---------- Records for the exercise ----------

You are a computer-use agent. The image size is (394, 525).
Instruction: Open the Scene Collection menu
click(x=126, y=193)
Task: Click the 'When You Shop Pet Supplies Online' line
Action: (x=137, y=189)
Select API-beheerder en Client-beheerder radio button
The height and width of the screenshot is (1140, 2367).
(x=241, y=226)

----------

» Task statement: Rewrite the listing above, replacing "computer-use agent" with "desktop automation agent" and leaving every other part unchanged.

» Exercise response:
You are a desktop automation agent. The image size is (394, 525).
Instruction: Open the Scene Collection menu
click(x=126, y=193)
Task: Click the 'When You Shop Pet Supplies Online' line
Action: (x=137, y=189)
Select API-beheerder en Client-beheerder radio button
The height and width of the screenshot is (1140, 2367).
(x=241, y=226)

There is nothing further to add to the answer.